* The data
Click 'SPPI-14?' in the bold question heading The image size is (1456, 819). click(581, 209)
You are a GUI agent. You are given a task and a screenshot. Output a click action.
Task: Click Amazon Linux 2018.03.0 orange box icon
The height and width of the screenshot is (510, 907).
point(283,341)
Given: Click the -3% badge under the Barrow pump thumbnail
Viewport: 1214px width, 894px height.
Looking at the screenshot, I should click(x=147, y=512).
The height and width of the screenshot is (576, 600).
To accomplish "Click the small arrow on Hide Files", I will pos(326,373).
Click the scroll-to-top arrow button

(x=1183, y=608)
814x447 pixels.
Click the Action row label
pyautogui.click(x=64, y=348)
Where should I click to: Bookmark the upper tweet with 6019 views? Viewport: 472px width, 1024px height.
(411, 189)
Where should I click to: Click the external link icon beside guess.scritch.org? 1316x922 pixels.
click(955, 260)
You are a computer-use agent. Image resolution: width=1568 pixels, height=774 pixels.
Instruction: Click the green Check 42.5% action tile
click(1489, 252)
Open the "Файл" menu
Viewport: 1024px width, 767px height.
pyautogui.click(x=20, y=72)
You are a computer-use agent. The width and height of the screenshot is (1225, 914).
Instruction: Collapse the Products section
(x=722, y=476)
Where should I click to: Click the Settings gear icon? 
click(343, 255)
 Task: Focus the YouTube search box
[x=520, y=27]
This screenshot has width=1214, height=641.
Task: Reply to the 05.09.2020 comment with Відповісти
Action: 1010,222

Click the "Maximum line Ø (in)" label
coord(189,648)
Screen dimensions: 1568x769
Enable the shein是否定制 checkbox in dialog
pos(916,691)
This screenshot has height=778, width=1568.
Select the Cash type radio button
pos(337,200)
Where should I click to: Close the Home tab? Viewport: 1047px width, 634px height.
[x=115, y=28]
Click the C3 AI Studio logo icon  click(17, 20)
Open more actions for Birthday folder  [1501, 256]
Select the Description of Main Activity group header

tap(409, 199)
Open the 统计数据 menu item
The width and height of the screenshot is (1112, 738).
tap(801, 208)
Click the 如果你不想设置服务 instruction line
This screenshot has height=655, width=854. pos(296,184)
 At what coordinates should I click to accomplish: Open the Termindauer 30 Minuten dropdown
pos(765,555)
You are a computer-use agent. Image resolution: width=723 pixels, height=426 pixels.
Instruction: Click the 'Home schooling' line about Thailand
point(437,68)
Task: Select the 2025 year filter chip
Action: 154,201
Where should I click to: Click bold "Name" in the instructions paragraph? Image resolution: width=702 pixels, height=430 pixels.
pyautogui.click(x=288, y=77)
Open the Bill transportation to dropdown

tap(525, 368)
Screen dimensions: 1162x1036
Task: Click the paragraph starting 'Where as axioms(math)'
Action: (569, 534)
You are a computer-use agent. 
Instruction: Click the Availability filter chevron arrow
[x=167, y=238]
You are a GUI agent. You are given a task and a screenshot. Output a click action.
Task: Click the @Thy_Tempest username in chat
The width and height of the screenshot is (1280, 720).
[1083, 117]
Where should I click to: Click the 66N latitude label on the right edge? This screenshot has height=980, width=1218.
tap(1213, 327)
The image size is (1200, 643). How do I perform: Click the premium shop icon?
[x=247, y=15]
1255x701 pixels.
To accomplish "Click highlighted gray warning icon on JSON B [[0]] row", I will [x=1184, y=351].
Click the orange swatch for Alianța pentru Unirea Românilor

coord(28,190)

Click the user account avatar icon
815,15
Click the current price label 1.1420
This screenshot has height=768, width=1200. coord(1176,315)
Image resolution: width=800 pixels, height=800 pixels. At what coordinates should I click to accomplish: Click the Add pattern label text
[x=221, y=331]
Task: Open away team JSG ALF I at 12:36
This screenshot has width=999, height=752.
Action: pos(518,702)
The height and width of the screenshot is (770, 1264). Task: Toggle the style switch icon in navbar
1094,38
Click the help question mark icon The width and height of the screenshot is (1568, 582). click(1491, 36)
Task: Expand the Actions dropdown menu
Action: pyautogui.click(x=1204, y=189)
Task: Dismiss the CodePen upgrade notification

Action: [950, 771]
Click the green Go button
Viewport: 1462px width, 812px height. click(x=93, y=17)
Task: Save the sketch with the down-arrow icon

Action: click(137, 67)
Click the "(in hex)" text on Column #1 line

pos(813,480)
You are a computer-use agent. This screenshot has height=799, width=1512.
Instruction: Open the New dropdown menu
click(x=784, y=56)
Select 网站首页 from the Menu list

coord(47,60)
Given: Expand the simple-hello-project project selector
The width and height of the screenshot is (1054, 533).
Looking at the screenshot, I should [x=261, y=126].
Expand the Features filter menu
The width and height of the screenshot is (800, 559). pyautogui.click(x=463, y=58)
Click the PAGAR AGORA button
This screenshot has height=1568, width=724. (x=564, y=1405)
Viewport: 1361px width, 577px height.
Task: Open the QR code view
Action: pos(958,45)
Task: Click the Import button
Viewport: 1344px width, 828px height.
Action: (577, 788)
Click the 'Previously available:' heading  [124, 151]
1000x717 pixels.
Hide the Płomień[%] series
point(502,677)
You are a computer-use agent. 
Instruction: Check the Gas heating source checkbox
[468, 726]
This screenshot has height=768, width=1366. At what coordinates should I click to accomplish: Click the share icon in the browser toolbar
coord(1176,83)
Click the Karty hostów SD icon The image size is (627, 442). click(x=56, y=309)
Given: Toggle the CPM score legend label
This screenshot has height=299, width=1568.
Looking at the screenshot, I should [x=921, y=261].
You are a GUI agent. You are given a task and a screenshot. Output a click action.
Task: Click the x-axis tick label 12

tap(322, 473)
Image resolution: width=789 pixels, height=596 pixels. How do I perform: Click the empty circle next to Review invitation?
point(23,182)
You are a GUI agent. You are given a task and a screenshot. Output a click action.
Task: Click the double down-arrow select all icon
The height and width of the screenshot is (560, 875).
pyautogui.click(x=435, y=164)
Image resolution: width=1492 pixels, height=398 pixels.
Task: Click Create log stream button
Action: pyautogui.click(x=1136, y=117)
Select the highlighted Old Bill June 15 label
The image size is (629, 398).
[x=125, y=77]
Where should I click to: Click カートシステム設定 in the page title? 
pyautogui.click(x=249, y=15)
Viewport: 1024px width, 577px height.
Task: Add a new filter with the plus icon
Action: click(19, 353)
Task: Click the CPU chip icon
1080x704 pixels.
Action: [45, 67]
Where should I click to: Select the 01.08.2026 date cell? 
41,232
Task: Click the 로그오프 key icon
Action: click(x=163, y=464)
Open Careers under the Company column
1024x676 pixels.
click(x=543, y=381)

* Required work
Every line must be copied exactly as it stands above.

* Answer to the problem
Click 'SPPI-14?' in the bold question heading The image size is (1456, 819). click(581, 209)
You are a GUI agent. You are given a task and a screenshot. Output a click action.
Task: Click Amazon Linux 2018.03.0 orange box icon
The height and width of the screenshot is (510, 907).
point(283,341)
Given: Click the -3% badge under the Barrow pump thumbnail
Viewport: 1214px width, 894px height.
Looking at the screenshot, I should click(x=147, y=512).
The height and width of the screenshot is (576, 600).
To accomplish "Click the small arrow on Hide Files", I will pos(326,373).
Click the scroll-to-top arrow button

(x=1183, y=608)
814x447 pixels.
Click the Action row label
pyautogui.click(x=64, y=348)
Where should I click to: Bookmark the upper tweet with 6019 views? Viewport: 472px width, 1024px height.
(411, 189)
Where should I click to: Click the external link icon beside guess.scritch.org? 1316x922 pixels.
click(955, 260)
You are a computer-use agent. Image resolution: width=1568 pixels, height=774 pixels.
Instruction: Click the green Check 42.5% action tile
click(1489, 252)
Open the "Файл" menu
Viewport: 1024px width, 767px height.
pyautogui.click(x=20, y=72)
You are a computer-use agent. The width and height of the screenshot is (1225, 914).
Instruction: Collapse the Products section
(x=722, y=476)
Where should I click to: Click the Settings gear icon? 
click(343, 255)
 Task: Focus the YouTube search box
[x=520, y=27]
This screenshot has width=1214, height=641.
Task: Reply to the 05.09.2020 comment with Відповісти
Action: 1010,222

Click the "Maximum line Ø (in)" label
coord(189,648)
Screen dimensions: 1568x769
Enable the shein是否定制 checkbox in dialog
pos(916,691)
This screenshot has height=778, width=1568.
Select the Cash type radio button
pos(337,200)
Where should I click to: Close the Home tab? Viewport: 1047px width, 634px height.
[x=115, y=28]
Click the C3 AI Studio logo icon  click(17, 20)
Open more actions for Birthday folder  [1501, 256]
Select the Description of Main Activity group header

tap(409, 199)
Open the 统计数据 menu item
The width and height of the screenshot is (1112, 738).
tap(801, 208)
Click the 如果你不想设置服务 instruction line
This screenshot has height=655, width=854. pos(296,184)
 At what coordinates should I click to accomplish: Open the Termindauer 30 Minuten dropdown
pos(765,555)
You are a computer-use agent. Image resolution: width=723 pixels, height=426 pixels.
Instruction: Click the 'Home schooling' line about Thailand
point(437,68)
Task: Select the 2025 year filter chip
Action: 154,201
Where should I click to: Click bold "Name" in the instructions paragraph? Image resolution: width=702 pixels, height=430 pixels.
pyautogui.click(x=288, y=77)
Open the Bill transportation to dropdown

tap(525, 368)
Screen dimensions: 1162x1036
Task: Click the paragraph starting 'Where as axioms(math)'
Action: (569, 534)
You are a computer-use agent. 
Instruction: Click the Availability filter chevron arrow
[x=167, y=238]
You are a GUI agent. You are given a task and a screenshot. Output a click action.
Task: Click the @Thy_Tempest username in chat
The width and height of the screenshot is (1280, 720).
[1083, 117]
Where should I click to: Click the 66N latitude label on the right edge? This screenshot has height=980, width=1218.
tap(1213, 327)
The image size is (1200, 643). How do I perform: Click the premium shop icon?
[x=247, y=15]
1255x701 pixels.
To accomplish "Click highlighted gray warning icon on JSON B [[0]] row", I will [x=1184, y=351].
Click the orange swatch for Alianța pentru Unirea Românilor

coord(28,190)

Click the user account avatar icon
815,15
Click the current price label 1.1420
This screenshot has height=768, width=1200. coord(1176,315)
Image resolution: width=800 pixels, height=800 pixels. At what coordinates should I click to accomplish: Click the Add pattern label text
[x=221, y=331]
Task: Open away team JSG ALF I at 12:36
This screenshot has width=999, height=752.
Action: pos(518,702)
The height and width of the screenshot is (770, 1264). Task: Toggle the style switch icon in navbar
1094,38
Click the help question mark icon The width and height of the screenshot is (1568, 582). click(1491, 36)
Task: Expand the Actions dropdown menu
Action: pyautogui.click(x=1204, y=189)
Task: Dismiss the CodePen upgrade notification

Action: [950, 771]
Click the green Go button
Viewport: 1462px width, 812px height. click(x=93, y=17)
Task: Save the sketch with the down-arrow icon

Action: click(137, 67)
Click the "(in hex)" text on Column #1 line

pos(813,480)
You are a computer-use agent. This screenshot has height=799, width=1512.
Instruction: Open the New dropdown menu
click(x=784, y=56)
Select 网站首页 from the Menu list

coord(47,60)
Given: Expand the simple-hello-project project selector
The width and height of the screenshot is (1054, 533).
Looking at the screenshot, I should [x=261, y=126].
Expand the Features filter menu
The width and height of the screenshot is (800, 559). pyautogui.click(x=463, y=58)
Click the PAGAR AGORA button
This screenshot has height=1568, width=724. (x=564, y=1405)
Viewport: 1361px width, 577px height.
Task: Open the QR code view
Action: pos(958,45)
Task: Click the Import button
Viewport: 1344px width, 828px height.
Action: (577, 788)
Click the 'Previously available:' heading  [124, 151]
1000x717 pixels.
Hide the Płomień[%] series
point(502,677)
You are a computer-use agent. 
Instruction: Check the Gas heating source checkbox
[468, 726]
This screenshot has height=768, width=1366. At what coordinates should I click to accomplish: Click the share icon in the browser toolbar
coord(1176,83)
Click the Karty hostów SD icon The image size is (627, 442). click(x=56, y=309)
Given: Toggle the CPM score legend label
This screenshot has height=299, width=1568.
Looking at the screenshot, I should [x=921, y=261].
You are a GUI agent. You are given a task and a screenshot. Output a click action.
Task: Click the x-axis tick label 12

tap(322, 473)
Image resolution: width=789 pixels, height=596 pixels. How do I perform: Click the empty circle next to Review invitation?
point(23,182)
You are a GUI agent. You are given a task and a screenshot. Output a click action.
Task: Click the double down-arrow select all icon
The height and width of the screenshot is (560, 875).
pyautogui.click(x=435, y=164)
Image resolution: width=1492 pixels, height=398 pixels.
Task: Click Create log stream button
Action: pyautogui.click(x=1136, y=117)
Select the highlighted Old Bill June 15 label
The image size is (629, 398).
[x=125, y=77]
Where should I click to: Click カートシステム設定 in the page title? 
pyautogui.click(x=249, y=15)
Viewport: 1024px width, 577px height.
Task: Add a new filter with the plus icon
Action: click(19, 353)
Task: Click the CPU chip icon
1080x704 pixels.
Action: [45, 67]
Where should I click to: Select the 01.08.2026 date cell? 
41,232
Task: Click the 로그오프 key icon
Action: click(x=163, y=464)
Open Careers under the Company column
1024x676 pixels.
click(x=543, y=381)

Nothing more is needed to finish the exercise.